Sadly, although Polydeuces was immortal, Castor was not. Stories differ about how Castor was killed, but all agree that his brother was distraught. He begged his father to make Castor immortal and reunite them. Zeus put them both into the sky as stars and there they remain together forever.
Pollux is an orange giant star. It's also one of three stars in Gemini which, as of February 2014, was known to have a planet. As the brightest star in Gemini, it's slightly confusing that in the Bayer classification Pollux is designated Beta Geminorum, and Castor is the alpha star. (To find out more about Bayer classification, see “Naming Stars” – there's a link nelow this article.)
The “twin” of Pollux is quite a contrast. Castor is a star system made up of six stars. You can see Castor A and B through a small telescope. They are bright white stars orbiting fairly close together. It's also possible to see the fainter and more distant Castor C. Castor A and B each have an unseen companion that can only be detected with special equipment. Castor C is actually a pair of red dwarf stars.
Although Castor and Pollux are the brightest of Gemini's stars, there are another 83 visible to the unaided eye under dark skies. One that is fairly easy to see is Zeta Geminorum, known traditionally as Mekbuda. Mekbuda is a luminous supergiant over two hundred thousand times the size of the Sun. It's also a variable star of the type called a classical Cepheid.
A Cepheid variable expands and contracts in a regular way. As it does so, its brightness also increases and decreases. American astronomer Henrietta Leavitt discovered the relationship between the period over which a Cepheid's apparent brightness varies and its actual brightness. This understanding means you can work out the distances to such stars and the galaxies that contain them.
One of the best known of Gemini's deep-sky objects is the planetary nebula NGC 2932. Its popular name is the Eskimo Nebula because it resembles someone wearing a furry parka. A planetary nebula isn't related to planets. It's formed when a dying sunlike star throws off its outer layers. Some of these nebulae appear to be spherical like a planet when seen in eighteenth century telescopes, so William Herschel called them planetary nebulae.

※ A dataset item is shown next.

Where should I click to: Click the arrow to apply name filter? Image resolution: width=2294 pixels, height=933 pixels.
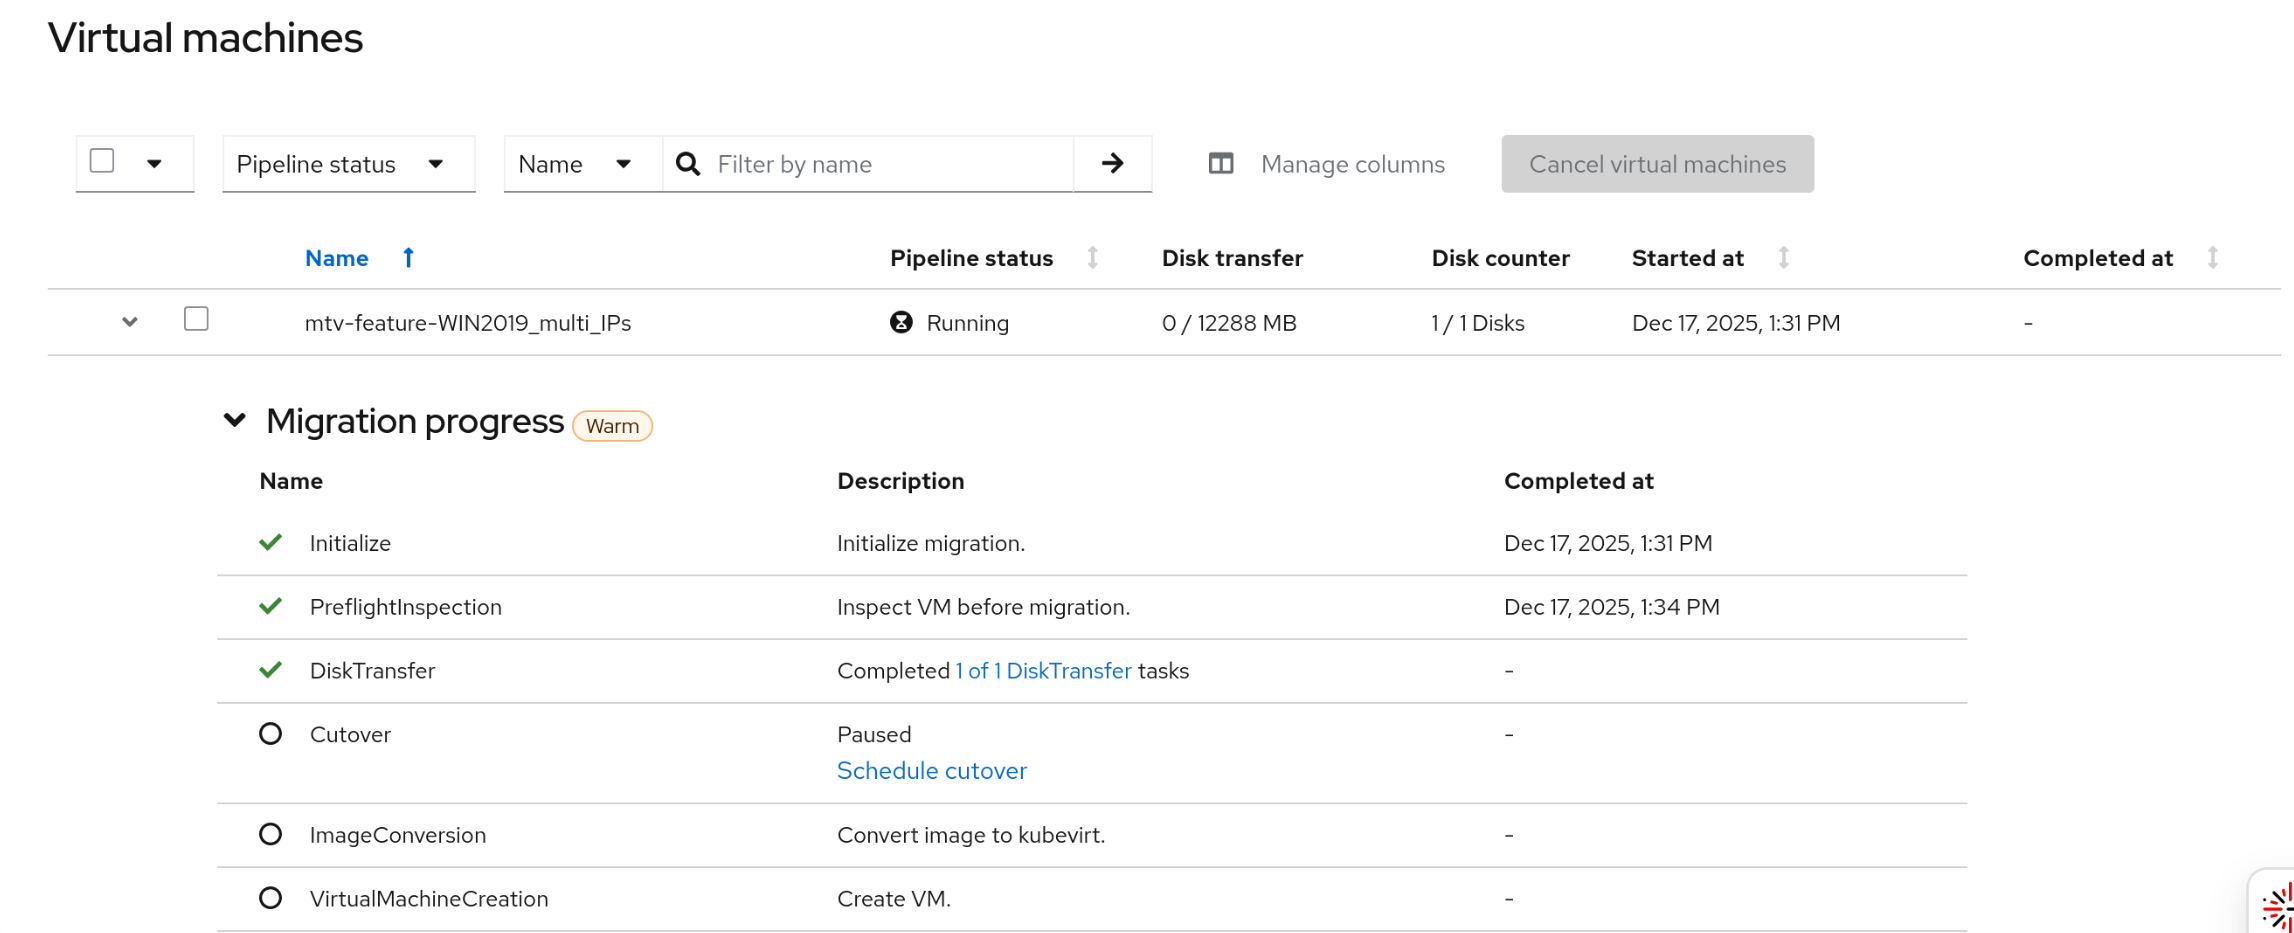click(x=1112, y=164)
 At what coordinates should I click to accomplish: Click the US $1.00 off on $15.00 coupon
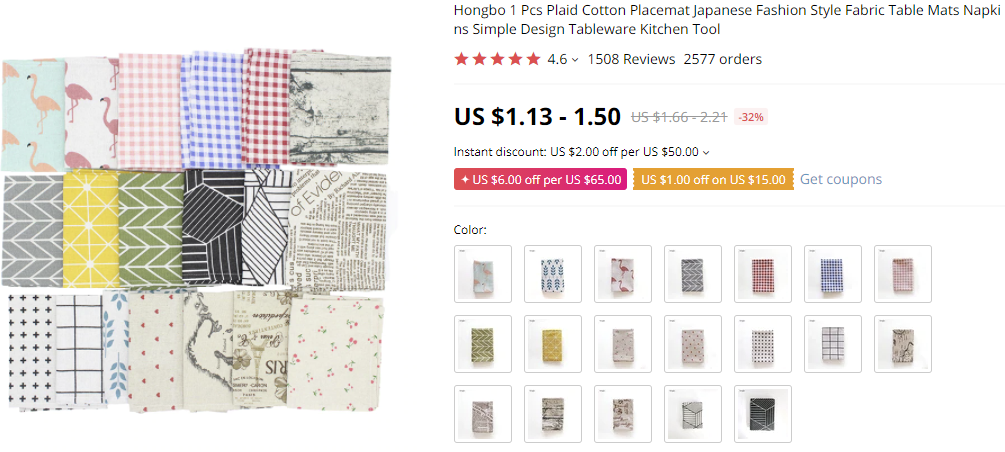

If you look close to Castor's foot, near Gemini's border with Taurus, you should be able to find Messier object M35. It's an open star cluster containing nearly two hundred stars. All of the stars formed from the same nebula, and are only loosely bound together by gravity. M35 can be seen as a fuzzy patch with the unaided eye, but even a small telescope shows individual stars.
Perhaps the most unusual object in Gemini is the Geminga pulsar. A pulsar is a rapidly-rotating neutron star sending out a beam of radio waves. As a lighthouse seems to emit a light pulse each time it turns our way, a pulsar seems to give out radio pulses. Neutron stars are the superdense remains of massive stars that exploded as supernovae after running out of fuel.
A pulsar is a pretty strange object to begin with. Geminga is even stranger, because it doesn't emit radio waves. It was first detected because it's a gamma ray source. There was great confusion, because no one could connect the gamma ray source to any astronomical object. It took twenty years to do that. “Geminga” is short for “Gemini gamma ray source”, but apparently it also means “it's not there” in one Italian dialect.
I couldn't end our little tour of Gemini without mentioning the Geminids. This is one of the year's best meteor showers, peaking on December 13-14. Most meteor showers occur as Earth's orbit takes it through a stream of debris left by a comet. The Geminids are the result of the debris left by the unusual asteroid 3200 Phaeton. It's a rich shower, easily matching or exceeding the rate of the summer Perseids, even though it's much colder for observing.